→ **WHAT THE TASK REQUIRES**
Transcribe every entry word for word.

**** DATASET CONTENT

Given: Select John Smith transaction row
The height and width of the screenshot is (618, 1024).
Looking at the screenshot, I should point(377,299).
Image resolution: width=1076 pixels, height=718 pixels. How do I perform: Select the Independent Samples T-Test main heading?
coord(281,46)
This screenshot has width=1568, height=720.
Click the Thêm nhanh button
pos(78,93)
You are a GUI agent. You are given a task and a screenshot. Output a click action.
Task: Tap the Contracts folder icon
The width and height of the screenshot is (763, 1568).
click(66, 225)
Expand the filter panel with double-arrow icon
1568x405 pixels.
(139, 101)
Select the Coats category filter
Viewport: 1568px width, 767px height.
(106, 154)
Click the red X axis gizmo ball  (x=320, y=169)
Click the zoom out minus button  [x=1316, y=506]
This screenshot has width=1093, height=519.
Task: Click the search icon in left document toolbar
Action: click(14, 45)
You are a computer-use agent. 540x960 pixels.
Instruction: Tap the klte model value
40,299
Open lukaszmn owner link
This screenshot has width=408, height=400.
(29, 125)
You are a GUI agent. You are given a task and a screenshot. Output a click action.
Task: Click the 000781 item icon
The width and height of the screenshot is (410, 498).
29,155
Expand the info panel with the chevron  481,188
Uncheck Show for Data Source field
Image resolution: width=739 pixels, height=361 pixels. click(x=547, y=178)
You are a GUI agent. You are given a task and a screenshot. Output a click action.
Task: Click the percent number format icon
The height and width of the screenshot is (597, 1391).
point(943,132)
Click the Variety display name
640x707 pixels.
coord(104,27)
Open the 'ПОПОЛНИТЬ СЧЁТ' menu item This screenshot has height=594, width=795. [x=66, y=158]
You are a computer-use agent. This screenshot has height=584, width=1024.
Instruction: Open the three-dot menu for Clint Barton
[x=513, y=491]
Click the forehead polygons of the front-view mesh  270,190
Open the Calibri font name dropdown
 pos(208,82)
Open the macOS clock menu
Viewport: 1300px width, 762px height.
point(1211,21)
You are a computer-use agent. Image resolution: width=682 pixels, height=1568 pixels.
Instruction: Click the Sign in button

********

→ **SOLUTION FOR THIS TASK**
Given: Select John Smith transaction row
The height and width of the screenshot is (618, 1024).
Looking at the screenshot, I should point(377,299).
Image resolution: width=1076 pixels, height=718 pixels. How do I perform: Select the Independent Samples T-Test main heading?
coord(281,46)
This screenshot has width=1568, height=720.
Click the Thêm nhanh button
pos(78,93)
You are a GUI agent. You are given a task and a screenshot. Output a click action.
Task: Tap the Contracts folder icon
The width and height of the screenshot is (763, 1568).
click(66, 225)
Expand the filter panel with double-arrow icon
1568x405 pixels.
(139, 101)
Select the Coats category filter
Viewport: 1568px width, 767px height.
(106, 154)
Click the red X axis gizmo ball  (x=320, y=169)
Click the zoom out minus button  [x=1316, y=506]
This screenshot has width=1093, height=519.
Task: Click the search icon in left document toolbar
Action: click(14, 45)
You are a computer-use agent. 540x960 pixels.
Instruction: Tap the klte model value
40,299
Open lukaszmn owner link
This screenshot has width=408, height=400.
(29, 125)
You are a GUI agent. You are given a task and a screenshot. Output a click action.
Task: Click the 000781 item icon
The width and height of the screenshot is (410, 498).
29,155
Expand the info panel with the chevron  481,188
Uncheck Show for Data Source field
Image resolution: width=739 pixels, height=361 pixels. click(x=547, y=178)
You are a GUI agent. You are given a task and a screenshot. Output a click action.
Task: Click the percent number format icon
The height and width of the screenshot is (597, 1391).
point(943,132)
Click the Variety display name
640x707 pixels.
coord(104,27)
Open the 'ПОПОЛНИТЬ СЧЁТ' menu item This screenshot has height=594, width=795. [x=66, y=158]
You are a computer-use agent. This screenshot has height=584, width=1024.
Instruction: Open the three-dot menu for Clint Barton
[x=513, y=491]
Click the forehead polygons of the front-view mesh  270,190
Open the Calibri font name dropdown
 pos(208,82)
Open the macOS clock menu
Viewport: 1300px width, 762px height.
point(1211,21)
You are a computer-use agent. Image resolution: width=682 pixels, height=1568 pixels.
Instruction: Click the Sign in button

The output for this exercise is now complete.